Enjoy.
~
It was after one of our hunts, as my friends and I sat around our camp fire that we decided to join the army together. We were old enough and none of us truly relished the idea of living out our days in Sel Naeve. For all that it was a prosperous trading town sitting at a crossroads for travelers of all sorts; we wanted more - a chance to see more of the world, for one thing. At the time, the war had gone cold - nothing more than occasional skirmishes on the border. We'd raid some border village or coastal port and the Scians would attack to get it back, but not pursue our troops after retaking their land. Neither side had made any real offensive push since I was born. Why there was even a war at all is hard to say. There's the history taught in school and the history one can find in certain books. Neither version is entirely clear on who started it; the only clear point in both versions is our nation's enmity to Scia. It could have been their inquisitions against their own people - the purges of "unholy magicks" - despite their obvious embrace of aetherturgy in their hex-craft and bioturgy. It could have been their bioturgy that lead to that hatred. The monsters attributed to their fleshcrafters are things of purest nightmare and the exact origins of their creations are best left to imagination.
~
My father didn't oppose my decision to join the army. He wasn't exactly happy to be losing his provider of rare animal goods but I think he understood my motives to join. I presented myself at the recruiting office and a few days latter I, my friends, and some score of others were proceeding through the bland medical examinations and other tests that were required of prospective recruits. Only one event of that time stands out to me, as it was the most important. After some examination or other in which we were screened for deformities in posture and movement two aetherturges entered the room. I knew what they were immediately - in this day and age few go about wearing robes other than clergy, scholars and aethermancers. One was obviously the apprentice of the other, or at least junior in whatever way they organize themselves. The elder mancer carried a curious device and directed the boy at the head of the line to hold it. The ends glowed at his touch, a faint pale blue. The aetherturge took it and proceeded to the next. As each in line took the device a subtly difference light would appear. Some were not so subtle. Some cast a furious crimson or emerald - those young men were directed to one of the side rooms. It was my guess, as I waited in line that those few who reacted strongest to the rod would not become common soldiers. My friend the machinist had been the first taken out of our group, before even the examination, as we had to declare our occupation or schooling at the beginning. It seemed machinists were something some other branch of the army was in dire need of. One of the most startling displays of the aetherturge's device was one that seemed to please them the most - one lad's light glowed in a way that is difficult to describe, a light that seemed as though shadow itself shed light into the room. That glow made the elder aetherturge, a dire looking old man actually smile as he directed the recipient of that light to yet another set of rooms in the building. When the device came to me I expected no reaction at all. I had never been prone to mysticism or given any hint of being touched with the capacity to manipulate the aether. My expectation was dashed in a manner I will never forget.

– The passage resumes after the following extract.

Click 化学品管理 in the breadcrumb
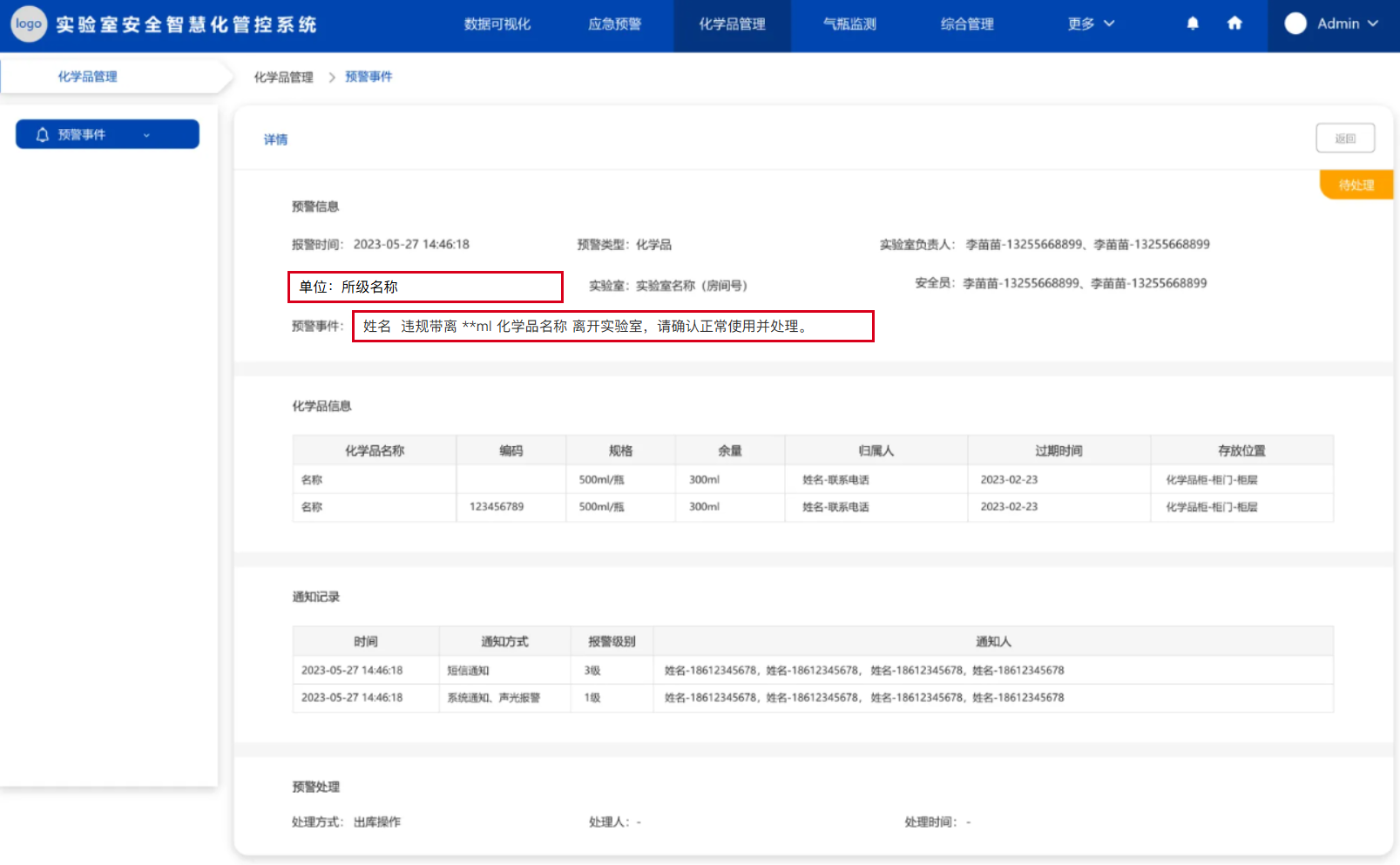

The moment the aetherturge's rod touched my had it flared to violent life - blazing a searing voltaic blue-white. Startled beyond telling I dropped the thing as though it had burned me. It hit the floor with a hollow ring and I could only stare at it, as though it had betrayed me. I had no desire to join the ranks of aethermancers, no desire at all to enter into that arcane existence; but I followed the elder's direction to a nearby door. I found myself in a small waiting room with several cushioned chairs - I took to one and waited. It seemed an interminable time before the door opened. The younger aetherturge entered and I finally got a good look at him. He was barely older than myself and seemed filled with an exuberance I found immediately annoying. He affirmed that no, I would not be an aetherturge - that I was something else entirely. That while I could channel the aether, as a copper wire conducts voltaic charge, I could never learn to control it - but that this was not a problem for the army. There was a use for my odd capacities and I was immeasurably valuable. The student aetherturge went on at some length, speaking of things that made little sense to me at the time. I only learned that I once my training was finished I would be in command of some of the most powerful aether weapons military minds had devised - for true war was finally coming and this would be the war to end all wars.
Training was brief and brutal. Because of my future position I was instructed in unique skills that the common soldier was not trained in. I came into training a passable marksman, upon leaving, my skill was much improved. I learned how to scout a battlefield without being seen, to kill silently and unnoticed and how to work along side but independently of infantry. The final stage of training was hardest to take. In order to become a proper "plug" for the aether weapons I was capable of wielding, subtle machines had to be placed into my flesh. This had to be done while awake and aware of the pain. How I did not go mad from it all, I will never know. Some distant part of me wailed and screamed as the bioturges cut into my arms and back, sliding wires deep into flesh and bone to anchor them properly. The surgery was bloodless and the incisions healed without scars but their bioturgy could do nothing for the pain. I have often wondered since then what sort of person can perform those acts on a man who is half mad with agony and begging for them to stop. The pain subsided eventually and left me with a new awareness - the purpose of being conscious for the bioturges' operations. Without the awareness of the machines, I would never be able to control the aether weapons that connected to them. What I did not truly understand at that time, was that now my own body no longer belonged to me.